▸ TASK DESCRIPTION
Give back exactly the lines of the material below, starting with the line with "Start live preview mode" and going on through the line with "Given: Expand the Grants Management dropdown".

▸ AVAILABLE RECORDS
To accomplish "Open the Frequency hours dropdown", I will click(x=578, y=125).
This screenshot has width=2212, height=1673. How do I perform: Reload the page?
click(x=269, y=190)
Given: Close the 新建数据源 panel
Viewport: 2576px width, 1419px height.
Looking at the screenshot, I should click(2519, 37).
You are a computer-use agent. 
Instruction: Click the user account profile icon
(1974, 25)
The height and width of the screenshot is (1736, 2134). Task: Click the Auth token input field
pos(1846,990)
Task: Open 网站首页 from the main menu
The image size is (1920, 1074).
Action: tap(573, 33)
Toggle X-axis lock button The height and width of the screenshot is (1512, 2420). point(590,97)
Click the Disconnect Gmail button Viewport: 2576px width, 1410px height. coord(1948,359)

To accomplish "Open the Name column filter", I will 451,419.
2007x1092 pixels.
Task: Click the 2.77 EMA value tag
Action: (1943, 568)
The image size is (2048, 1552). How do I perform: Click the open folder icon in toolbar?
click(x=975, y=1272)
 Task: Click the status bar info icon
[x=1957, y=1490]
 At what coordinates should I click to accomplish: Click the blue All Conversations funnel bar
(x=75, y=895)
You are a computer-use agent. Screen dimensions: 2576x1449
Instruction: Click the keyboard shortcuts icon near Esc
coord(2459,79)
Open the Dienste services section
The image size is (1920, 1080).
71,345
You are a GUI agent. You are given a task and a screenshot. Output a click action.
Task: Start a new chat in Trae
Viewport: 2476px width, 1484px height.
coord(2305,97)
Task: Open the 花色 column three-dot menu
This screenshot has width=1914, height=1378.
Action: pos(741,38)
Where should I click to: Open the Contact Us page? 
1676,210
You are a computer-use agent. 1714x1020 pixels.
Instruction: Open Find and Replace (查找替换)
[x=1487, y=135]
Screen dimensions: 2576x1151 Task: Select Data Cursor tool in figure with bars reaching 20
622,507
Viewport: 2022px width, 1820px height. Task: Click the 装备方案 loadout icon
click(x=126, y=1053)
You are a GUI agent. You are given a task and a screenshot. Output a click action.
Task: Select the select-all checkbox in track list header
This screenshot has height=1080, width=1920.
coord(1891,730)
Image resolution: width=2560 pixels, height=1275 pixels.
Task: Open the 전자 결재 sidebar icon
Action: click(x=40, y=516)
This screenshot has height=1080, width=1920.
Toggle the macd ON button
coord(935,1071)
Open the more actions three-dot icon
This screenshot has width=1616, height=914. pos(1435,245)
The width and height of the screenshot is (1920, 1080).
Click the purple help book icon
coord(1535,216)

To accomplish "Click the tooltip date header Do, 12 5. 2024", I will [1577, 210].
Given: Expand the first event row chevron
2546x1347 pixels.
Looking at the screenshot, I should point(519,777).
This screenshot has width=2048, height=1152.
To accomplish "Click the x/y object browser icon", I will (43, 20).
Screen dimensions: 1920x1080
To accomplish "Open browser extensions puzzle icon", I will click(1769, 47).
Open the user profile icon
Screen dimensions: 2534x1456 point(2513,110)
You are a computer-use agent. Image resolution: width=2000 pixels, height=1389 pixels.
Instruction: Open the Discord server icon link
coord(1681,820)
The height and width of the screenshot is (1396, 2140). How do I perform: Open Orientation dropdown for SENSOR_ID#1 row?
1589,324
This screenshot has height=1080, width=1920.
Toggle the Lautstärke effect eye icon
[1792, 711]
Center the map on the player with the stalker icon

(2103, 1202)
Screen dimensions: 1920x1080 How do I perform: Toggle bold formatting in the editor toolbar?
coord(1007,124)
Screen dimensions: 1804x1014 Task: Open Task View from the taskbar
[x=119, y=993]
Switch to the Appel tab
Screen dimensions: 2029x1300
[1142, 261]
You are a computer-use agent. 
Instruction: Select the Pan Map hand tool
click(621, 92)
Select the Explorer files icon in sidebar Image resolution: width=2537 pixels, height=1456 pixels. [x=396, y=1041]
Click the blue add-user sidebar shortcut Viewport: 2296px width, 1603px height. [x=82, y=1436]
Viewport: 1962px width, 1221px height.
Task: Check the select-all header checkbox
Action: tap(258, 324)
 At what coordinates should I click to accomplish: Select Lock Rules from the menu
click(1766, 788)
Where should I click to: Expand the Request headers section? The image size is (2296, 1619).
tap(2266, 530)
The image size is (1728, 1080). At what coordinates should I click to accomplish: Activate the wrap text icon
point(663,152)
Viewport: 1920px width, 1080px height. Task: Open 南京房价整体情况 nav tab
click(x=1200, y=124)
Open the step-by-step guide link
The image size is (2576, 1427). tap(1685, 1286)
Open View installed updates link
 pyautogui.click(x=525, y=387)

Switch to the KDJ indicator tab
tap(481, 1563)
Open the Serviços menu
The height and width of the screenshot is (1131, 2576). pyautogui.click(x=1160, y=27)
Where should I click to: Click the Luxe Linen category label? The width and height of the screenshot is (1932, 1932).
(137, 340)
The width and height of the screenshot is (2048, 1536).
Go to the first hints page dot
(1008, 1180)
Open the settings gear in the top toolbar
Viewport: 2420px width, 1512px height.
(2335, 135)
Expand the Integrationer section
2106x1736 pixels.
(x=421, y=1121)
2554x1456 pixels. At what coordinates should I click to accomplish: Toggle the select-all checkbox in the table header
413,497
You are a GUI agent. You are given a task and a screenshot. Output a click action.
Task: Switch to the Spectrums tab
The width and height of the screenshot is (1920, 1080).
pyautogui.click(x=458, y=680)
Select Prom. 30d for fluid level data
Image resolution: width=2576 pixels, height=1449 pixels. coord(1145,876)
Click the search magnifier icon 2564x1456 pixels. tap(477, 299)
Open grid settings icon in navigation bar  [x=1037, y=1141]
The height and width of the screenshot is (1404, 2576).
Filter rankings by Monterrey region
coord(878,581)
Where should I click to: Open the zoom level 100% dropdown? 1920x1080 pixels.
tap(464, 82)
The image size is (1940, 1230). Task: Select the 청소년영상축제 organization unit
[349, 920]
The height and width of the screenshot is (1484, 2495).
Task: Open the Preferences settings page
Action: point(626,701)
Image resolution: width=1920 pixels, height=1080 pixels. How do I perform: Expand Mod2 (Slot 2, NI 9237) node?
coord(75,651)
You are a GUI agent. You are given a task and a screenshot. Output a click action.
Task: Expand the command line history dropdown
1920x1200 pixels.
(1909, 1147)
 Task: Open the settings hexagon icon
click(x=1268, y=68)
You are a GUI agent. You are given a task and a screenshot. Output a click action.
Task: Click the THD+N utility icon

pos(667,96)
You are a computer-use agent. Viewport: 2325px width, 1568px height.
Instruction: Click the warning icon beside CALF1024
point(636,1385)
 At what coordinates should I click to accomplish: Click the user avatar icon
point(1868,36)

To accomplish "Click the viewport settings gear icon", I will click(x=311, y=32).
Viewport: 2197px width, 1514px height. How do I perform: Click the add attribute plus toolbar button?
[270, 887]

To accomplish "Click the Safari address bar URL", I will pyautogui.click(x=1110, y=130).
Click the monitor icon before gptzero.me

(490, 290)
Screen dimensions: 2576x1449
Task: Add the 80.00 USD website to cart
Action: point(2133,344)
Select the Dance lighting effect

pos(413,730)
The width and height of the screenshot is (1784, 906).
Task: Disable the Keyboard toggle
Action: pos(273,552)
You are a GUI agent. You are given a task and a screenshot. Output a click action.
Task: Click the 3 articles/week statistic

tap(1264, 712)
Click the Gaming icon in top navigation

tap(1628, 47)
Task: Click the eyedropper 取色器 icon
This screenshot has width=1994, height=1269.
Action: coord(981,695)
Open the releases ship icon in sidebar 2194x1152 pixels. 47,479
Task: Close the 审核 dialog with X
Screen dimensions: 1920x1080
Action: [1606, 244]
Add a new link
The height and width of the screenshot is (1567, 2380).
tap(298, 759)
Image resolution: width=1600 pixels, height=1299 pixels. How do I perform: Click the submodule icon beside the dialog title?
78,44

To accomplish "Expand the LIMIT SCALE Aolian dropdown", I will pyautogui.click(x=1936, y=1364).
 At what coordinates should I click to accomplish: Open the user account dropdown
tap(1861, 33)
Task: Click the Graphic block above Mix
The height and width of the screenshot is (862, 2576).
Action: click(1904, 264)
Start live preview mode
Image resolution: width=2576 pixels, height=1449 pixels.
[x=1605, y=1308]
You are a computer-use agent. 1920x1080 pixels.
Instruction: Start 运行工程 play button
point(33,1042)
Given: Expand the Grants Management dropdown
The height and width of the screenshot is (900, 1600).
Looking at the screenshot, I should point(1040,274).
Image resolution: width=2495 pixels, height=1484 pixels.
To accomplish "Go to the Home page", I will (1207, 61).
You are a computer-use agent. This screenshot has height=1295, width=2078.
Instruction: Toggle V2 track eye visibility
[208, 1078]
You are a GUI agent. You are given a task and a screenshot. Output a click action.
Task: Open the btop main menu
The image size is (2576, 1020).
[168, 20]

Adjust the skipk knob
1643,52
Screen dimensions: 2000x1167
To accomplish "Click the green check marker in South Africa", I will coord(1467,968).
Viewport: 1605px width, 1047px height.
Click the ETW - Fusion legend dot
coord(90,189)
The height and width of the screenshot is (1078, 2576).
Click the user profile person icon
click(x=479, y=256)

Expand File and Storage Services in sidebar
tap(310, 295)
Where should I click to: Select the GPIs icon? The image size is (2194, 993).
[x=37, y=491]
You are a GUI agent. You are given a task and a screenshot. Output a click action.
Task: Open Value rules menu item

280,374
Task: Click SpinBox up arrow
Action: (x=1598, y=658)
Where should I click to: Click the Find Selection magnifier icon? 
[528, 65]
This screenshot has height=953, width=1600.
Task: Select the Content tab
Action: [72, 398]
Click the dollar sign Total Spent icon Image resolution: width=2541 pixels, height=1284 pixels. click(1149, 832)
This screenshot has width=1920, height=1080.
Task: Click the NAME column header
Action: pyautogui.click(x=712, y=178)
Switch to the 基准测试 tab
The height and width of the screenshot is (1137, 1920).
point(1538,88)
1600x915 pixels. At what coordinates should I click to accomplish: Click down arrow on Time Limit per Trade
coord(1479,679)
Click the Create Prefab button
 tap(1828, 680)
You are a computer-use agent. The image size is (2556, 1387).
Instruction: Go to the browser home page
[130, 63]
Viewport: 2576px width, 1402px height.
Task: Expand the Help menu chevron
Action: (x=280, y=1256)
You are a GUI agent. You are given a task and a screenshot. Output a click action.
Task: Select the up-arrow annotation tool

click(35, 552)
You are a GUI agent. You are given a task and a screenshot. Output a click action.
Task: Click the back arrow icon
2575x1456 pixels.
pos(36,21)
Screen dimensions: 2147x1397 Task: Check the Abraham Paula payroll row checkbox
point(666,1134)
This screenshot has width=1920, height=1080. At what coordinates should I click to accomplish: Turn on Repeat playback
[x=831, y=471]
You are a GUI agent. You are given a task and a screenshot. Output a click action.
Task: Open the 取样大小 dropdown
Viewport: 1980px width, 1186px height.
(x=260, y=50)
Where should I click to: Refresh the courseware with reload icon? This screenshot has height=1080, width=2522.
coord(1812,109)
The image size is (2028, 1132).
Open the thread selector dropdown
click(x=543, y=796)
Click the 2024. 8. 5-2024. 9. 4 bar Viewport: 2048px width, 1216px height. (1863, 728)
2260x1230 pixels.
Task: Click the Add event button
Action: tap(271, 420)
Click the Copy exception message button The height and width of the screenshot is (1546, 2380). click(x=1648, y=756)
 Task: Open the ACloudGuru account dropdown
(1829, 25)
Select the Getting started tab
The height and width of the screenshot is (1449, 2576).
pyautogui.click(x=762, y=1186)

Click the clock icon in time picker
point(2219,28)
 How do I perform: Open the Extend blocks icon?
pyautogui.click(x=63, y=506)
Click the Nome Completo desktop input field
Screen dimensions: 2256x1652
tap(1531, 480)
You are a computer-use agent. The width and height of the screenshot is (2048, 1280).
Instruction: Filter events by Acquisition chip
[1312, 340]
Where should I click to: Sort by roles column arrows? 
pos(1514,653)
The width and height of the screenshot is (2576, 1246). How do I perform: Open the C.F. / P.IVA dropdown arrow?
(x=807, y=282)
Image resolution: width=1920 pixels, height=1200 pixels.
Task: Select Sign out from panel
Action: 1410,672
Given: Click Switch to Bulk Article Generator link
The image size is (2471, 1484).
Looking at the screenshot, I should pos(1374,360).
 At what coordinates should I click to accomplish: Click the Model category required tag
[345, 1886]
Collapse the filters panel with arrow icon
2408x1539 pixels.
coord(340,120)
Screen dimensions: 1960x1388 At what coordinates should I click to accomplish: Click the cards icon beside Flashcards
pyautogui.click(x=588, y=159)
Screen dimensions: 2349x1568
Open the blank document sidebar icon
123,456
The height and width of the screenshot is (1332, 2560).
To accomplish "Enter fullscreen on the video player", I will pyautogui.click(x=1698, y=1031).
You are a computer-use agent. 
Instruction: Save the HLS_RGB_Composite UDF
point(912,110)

▸ RESPONSE TO THE TASK
Start live preview mode
Image resolution: width=2576 pixels, height=1449 pixels.
[x=1605, y=1308]
You are a computer-use agent. 1920x1080 pixels.
Instruction: Start 运行工程 play button
point(33,1042)
Given: Expand the Grants Management dropdown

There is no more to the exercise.